Fernanda Bravo joined the UCLA Anderson faculty in 2015. Her primary research goal is to inform health care policy and decision making using contracting theory and operations management modeling.
“I focus most on three dimensions,” she says: “Designing health care policy to align incentives; fostering health care innovation through market design; and supporting decision making within health systems via data-driven models.”
These areas are crucial to the long-term success of health care reform in the U.S. because they improve efficiency and patient health. Yet they involve subtle and counterintuitive interactions: Poorly designed policies aimed at reducing hospital inefficiencies can inadvertently incentivize physicians to provide lower levels of care, which hurts patients. Over-regulating drug development to ensure patient safety might unintentionally stifle technological innovation and deprive patients from treatments. Bravo examines these subtle effects by combining elements of game theory, queuing theory, optimization and machine learning to quantify and characterize the most critical trade-offs. The insights derived from her research can guide policymakers and private stakeholders in contracting for services, promoting new medical innovations and allocating scarce resources.
At Anderson, Bravo teaches operations and technology management to MBAs and FEMBAs, as well as an elective in health care analytics for MSBA students and a Ph.D. course in supply chain contracting. Having worked with professionals at every level of the organization at Boston-area Children’s Hospital, Beth Israel Deaconess Medical Center and Partners Healthcare and UCLA Health, she brings her experience interacting with providers and health care networks to the classroom. “Health care an interesting sector. It’s a highly regulated industry and patients’ well-being is the priority. It’s different from the standard manufacturing and service industries because you have to consider policymakers, industry incentives, the population and providers themselves, and put all those perspectives into in the mix to figure out how we can do things differently, how we can deliver care better.” The opportunity to teach a class using examples meaningful to all the students’ day-to-day lives increases when the topic is health care delivery and management. “We have all been a patient at some point in our life,” she says. “Everybody has experienced some kind of inefficiency. The management of health care delivery systems, health organizations and policy-focused institutions affects everybody, not just providers.”

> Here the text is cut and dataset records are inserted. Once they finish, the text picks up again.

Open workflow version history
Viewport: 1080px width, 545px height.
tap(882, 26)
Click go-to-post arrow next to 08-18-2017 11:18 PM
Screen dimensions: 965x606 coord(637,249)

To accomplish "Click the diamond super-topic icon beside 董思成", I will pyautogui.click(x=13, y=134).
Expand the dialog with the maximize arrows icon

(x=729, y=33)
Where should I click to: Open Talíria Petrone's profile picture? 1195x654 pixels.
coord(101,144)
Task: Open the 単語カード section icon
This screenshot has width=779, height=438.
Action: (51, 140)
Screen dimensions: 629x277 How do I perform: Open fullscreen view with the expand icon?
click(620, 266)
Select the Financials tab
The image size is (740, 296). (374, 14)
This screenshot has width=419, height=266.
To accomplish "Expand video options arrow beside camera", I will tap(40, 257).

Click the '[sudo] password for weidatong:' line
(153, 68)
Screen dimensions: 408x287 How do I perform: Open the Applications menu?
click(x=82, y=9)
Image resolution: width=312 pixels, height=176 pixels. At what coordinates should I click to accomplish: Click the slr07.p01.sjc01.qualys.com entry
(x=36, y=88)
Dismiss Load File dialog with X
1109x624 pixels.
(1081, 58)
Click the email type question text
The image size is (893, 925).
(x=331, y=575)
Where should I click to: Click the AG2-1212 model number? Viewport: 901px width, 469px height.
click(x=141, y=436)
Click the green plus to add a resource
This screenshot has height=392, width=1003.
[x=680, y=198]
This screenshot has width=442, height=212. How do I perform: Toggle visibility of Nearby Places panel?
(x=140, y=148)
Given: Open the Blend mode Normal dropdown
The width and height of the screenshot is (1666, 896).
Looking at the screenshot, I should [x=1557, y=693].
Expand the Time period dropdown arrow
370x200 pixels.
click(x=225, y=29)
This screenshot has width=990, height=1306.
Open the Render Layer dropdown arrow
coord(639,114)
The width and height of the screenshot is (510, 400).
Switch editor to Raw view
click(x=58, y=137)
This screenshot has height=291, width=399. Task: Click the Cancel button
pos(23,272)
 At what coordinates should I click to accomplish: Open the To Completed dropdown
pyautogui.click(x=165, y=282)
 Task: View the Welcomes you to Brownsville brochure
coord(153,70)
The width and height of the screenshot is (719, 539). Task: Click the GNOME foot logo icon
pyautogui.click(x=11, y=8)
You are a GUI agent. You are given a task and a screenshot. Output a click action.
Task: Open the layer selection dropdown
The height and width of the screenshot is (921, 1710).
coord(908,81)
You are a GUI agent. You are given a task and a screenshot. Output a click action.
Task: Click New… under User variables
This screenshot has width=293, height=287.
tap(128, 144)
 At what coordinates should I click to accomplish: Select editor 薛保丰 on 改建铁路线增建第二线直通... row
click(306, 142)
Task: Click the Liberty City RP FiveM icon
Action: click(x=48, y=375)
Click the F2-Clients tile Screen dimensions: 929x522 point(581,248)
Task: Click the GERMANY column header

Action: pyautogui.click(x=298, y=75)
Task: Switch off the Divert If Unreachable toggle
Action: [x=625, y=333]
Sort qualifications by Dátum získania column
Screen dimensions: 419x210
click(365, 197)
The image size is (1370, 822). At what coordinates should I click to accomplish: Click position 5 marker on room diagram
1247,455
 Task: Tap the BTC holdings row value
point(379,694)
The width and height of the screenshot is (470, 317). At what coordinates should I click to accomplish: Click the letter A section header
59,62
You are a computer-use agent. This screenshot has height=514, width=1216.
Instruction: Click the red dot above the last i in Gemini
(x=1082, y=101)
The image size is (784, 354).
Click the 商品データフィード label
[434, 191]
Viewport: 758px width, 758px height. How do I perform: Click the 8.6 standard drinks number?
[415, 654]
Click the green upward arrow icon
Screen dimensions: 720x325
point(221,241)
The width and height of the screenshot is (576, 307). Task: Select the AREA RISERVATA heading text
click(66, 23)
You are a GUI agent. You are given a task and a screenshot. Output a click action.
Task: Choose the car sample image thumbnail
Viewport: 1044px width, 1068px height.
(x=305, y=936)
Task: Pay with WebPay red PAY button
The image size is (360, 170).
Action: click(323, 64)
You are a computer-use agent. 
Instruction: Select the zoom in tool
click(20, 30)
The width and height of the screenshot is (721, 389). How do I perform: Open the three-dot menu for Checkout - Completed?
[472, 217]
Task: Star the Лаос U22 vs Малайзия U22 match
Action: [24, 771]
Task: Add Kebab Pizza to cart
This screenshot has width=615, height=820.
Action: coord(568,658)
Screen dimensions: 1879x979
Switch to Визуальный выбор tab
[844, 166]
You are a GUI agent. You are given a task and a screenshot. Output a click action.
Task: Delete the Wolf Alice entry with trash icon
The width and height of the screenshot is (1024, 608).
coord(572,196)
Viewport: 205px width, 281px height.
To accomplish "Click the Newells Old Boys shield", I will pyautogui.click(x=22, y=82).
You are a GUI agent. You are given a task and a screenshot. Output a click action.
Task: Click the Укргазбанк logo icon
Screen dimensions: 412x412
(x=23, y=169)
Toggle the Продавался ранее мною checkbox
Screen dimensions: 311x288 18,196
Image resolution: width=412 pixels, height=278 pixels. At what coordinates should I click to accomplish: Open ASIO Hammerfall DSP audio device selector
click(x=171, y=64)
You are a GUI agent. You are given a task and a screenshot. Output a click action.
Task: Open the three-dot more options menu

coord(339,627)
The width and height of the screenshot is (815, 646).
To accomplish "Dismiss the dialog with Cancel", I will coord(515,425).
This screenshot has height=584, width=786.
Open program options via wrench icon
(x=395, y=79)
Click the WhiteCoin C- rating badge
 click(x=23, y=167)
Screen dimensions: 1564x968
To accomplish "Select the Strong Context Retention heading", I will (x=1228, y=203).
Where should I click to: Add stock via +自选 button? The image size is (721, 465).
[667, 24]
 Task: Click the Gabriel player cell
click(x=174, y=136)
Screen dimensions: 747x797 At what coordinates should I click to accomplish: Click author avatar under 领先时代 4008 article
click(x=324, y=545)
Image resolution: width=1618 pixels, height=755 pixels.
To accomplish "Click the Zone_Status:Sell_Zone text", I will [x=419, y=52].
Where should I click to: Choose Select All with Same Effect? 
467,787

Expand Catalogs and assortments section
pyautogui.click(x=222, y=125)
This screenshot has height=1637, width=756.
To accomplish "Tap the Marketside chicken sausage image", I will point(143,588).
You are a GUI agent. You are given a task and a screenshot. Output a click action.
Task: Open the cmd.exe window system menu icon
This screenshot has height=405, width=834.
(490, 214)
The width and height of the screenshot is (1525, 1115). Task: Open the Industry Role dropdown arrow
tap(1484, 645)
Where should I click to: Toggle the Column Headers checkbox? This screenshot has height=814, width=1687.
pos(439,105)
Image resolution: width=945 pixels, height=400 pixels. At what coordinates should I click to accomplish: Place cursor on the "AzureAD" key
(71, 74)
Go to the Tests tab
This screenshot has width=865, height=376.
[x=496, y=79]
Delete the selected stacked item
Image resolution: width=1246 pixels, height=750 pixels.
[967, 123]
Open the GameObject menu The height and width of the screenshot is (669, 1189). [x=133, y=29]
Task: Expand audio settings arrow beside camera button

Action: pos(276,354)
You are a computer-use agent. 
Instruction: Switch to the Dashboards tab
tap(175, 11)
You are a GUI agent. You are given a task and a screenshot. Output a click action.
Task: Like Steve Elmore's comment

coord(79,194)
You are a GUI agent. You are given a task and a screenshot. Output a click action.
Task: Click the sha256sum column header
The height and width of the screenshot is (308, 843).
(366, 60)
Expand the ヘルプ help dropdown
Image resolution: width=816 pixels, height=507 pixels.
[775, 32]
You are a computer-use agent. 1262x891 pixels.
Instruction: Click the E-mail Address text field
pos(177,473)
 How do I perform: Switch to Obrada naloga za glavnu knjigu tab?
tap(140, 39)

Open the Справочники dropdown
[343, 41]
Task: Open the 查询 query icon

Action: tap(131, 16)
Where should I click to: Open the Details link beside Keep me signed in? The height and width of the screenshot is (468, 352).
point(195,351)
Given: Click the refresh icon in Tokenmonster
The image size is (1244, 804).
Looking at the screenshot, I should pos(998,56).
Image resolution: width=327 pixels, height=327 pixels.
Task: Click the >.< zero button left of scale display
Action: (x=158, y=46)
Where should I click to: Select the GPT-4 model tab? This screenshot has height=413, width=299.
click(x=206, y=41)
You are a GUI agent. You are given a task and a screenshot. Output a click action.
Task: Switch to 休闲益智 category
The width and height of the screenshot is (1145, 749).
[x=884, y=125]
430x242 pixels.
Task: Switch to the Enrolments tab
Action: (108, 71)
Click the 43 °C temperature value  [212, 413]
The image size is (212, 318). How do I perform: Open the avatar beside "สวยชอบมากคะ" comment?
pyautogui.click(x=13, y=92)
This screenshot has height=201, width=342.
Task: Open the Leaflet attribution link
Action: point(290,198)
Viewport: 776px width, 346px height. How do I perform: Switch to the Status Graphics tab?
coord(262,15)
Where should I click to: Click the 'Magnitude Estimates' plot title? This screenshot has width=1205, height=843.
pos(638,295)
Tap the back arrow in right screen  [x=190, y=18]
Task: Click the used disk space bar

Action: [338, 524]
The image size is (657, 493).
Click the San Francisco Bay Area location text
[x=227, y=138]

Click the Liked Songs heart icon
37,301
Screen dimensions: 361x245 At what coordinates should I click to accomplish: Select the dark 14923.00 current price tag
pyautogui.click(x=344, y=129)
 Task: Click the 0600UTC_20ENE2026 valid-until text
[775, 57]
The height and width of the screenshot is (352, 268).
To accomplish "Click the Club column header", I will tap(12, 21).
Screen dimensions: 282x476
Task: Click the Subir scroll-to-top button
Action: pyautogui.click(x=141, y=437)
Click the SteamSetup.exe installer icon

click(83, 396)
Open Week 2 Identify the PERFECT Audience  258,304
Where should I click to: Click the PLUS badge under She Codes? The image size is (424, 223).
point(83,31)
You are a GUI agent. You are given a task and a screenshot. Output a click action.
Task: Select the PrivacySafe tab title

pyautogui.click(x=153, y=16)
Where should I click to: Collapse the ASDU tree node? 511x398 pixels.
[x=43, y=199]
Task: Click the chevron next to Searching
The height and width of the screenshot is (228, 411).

Bravo’s other research streams include the design and management of shared mobility systems, such as bike or scooter shares, and the use of machine learning for model analysis. A challenging problem faced by shared urban mobility systems is how to manage resources to match short and long-term supply and demand. “My goal is to improve system performance while ensuring the long-term availability of resources and to improve welfare.” In the second stream, she and her collaborators propose to design machine learning-driven frameworks for discovering structural properties of mathematical models — for example, dynamic programs and queuing models. “With the abundance of data and computational power today we can solve larger and more complex mathematical models than ever before,” she says. “However, making sense of solutions remains a challenge.” This work adds a tool that researchers can use for deriving interpretable solutions to complex mathematical models.